Stored records:
▬▬▬▬▬▬
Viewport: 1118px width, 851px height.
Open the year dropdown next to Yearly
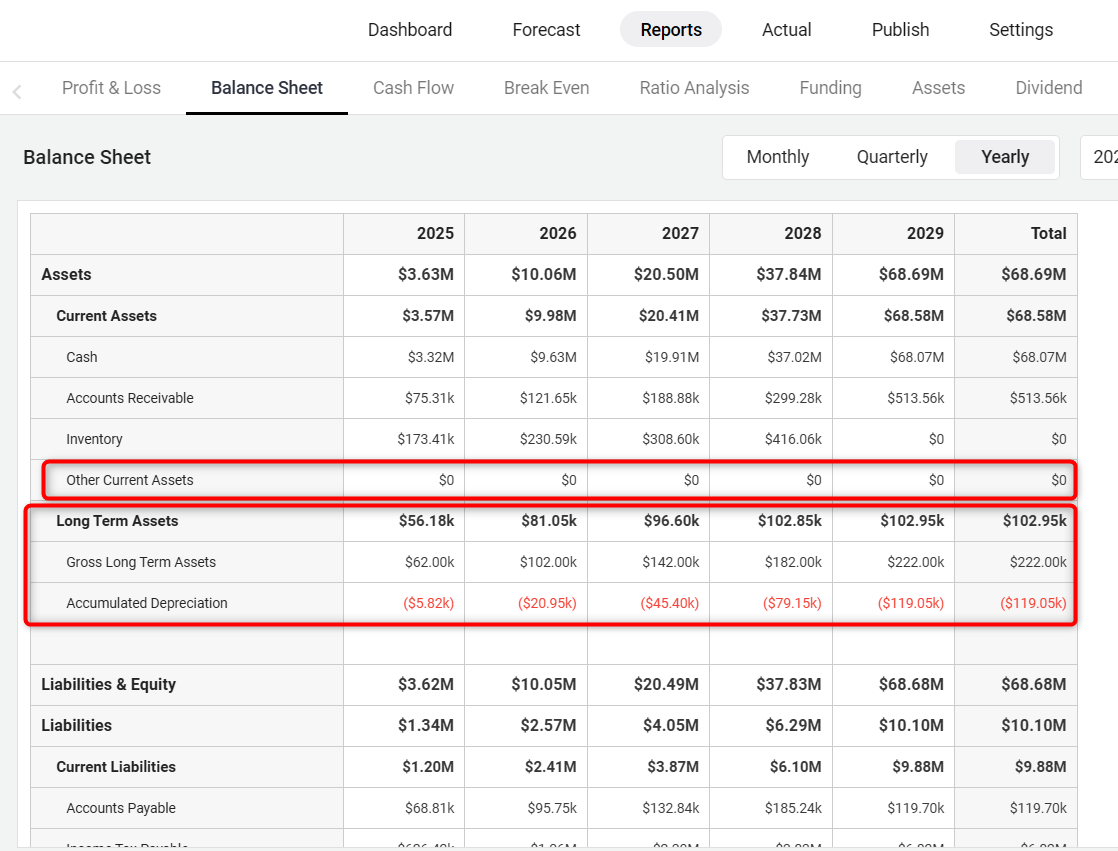(1100, 157)
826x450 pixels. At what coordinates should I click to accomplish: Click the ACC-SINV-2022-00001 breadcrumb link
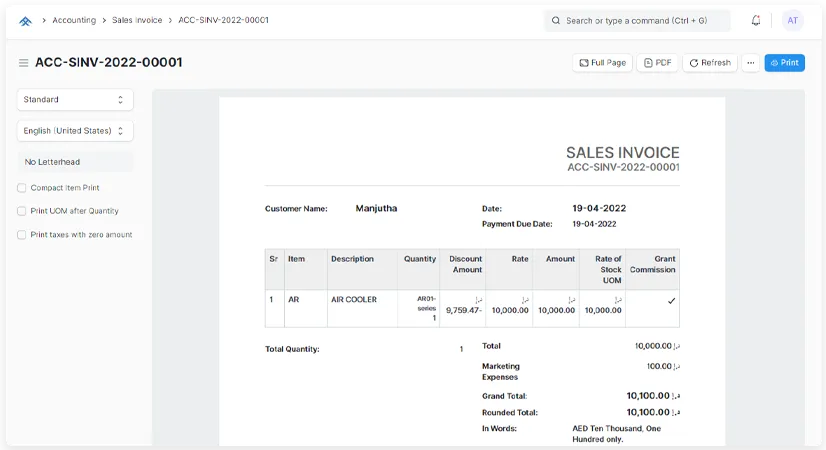click(x=223, y=20)
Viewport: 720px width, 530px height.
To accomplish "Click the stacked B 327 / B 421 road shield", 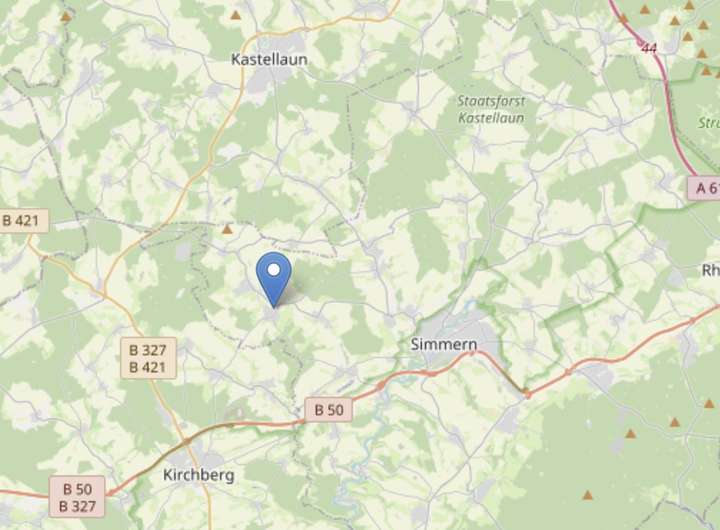I will coord(148,358).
▬▬▬▬▬▬
Work to be completed: Take every line from the records above that has the word "Viewport" and copy it.

Solution below:
Viewport: 1118px width, 851px height.
Viewport: 720px width, 530px height.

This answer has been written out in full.